* The question rumbling through the Big O offices last week: Is Sandy Rowe heading to The New York Times? In fallout from the Jayson Blair fiasco, the nation's paper of record is looking for a new editor. Odds are, it will be a current or former staffer, which would rule out The Oregonian's editor. But if the NYT breaks that tradition, Rowe could make the short list. With three Pulitzers under her pearls, she's is an attractive candidate, particularly given that during her reign as president for the American Society of Newspaper Editors she focused on the topic of media ethics. Rowe says she doesn't indulge in such speculation. "There is no list, as far as I know," she says.
* A lawsuit against the sheriff's office alleging wrongful termination and improper leaks to the media, filed by former corrections deputy Rodger Cross, was thrown out after a judge agreed with the county's motion for summary judgment. WW had earlier quashed a subpoena that attempted to force the paper to reveal its sources for a story linking Cross to misconduct at the jail (see "The Strong Arm of the Law," WW, Aug. 23, 2000).
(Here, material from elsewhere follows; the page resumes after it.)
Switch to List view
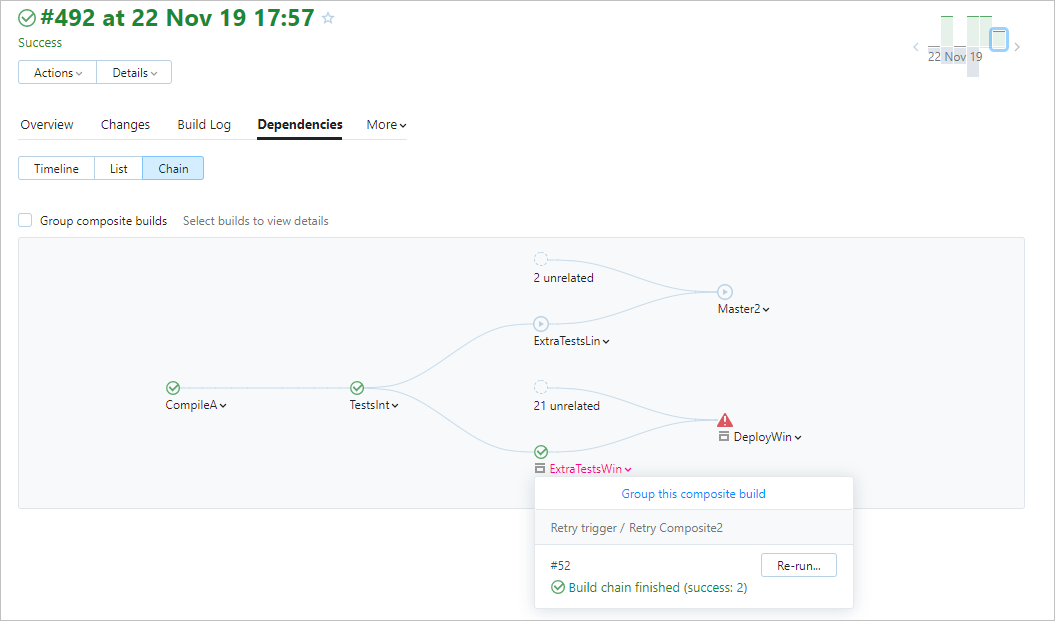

* A Portland jury rejected the lawsuit a California woman filed against Waste Management Inc. after her schizophrenic brother was crushed to death inside a WMI trash compactor six years ago (see "Crushed By Indifference?," WW, Nov. 27, 2002). To escape the bitter cold of a January night, Richard Phelps, 47, crawled into a dumpster, which was then emptied into a garbage truck--with Phelps inside--and compacted. While the jury absolved Waste Management of responsibility for the death, it also took the unusual step of calling for regulations to lock dumpsters so homeless people can't crawl into them.
* Does it ever seem to you that our political leaders in Washington have fallen under the influence of dark supernatural forces? Well, now there's something you can do about it! A group known as the Cascadia Magical Activists will cast an "unbinding spell" outside the upcoming Western States Republican Leadership Conference in Portland this week to "remove the thrall that ensorcels much of the Congressional, Executive, and Judicial branches of the United States government." Dressed in "full ritual garb," the local sorcerers will try to free our representatives from the hex that has clouded their thinking. Check out the fun at the Jantzen Beach DoubleTree Hotel at 7 pm Friday, June 13, or email CascadiaMagicalActivists_info @yahoo.com.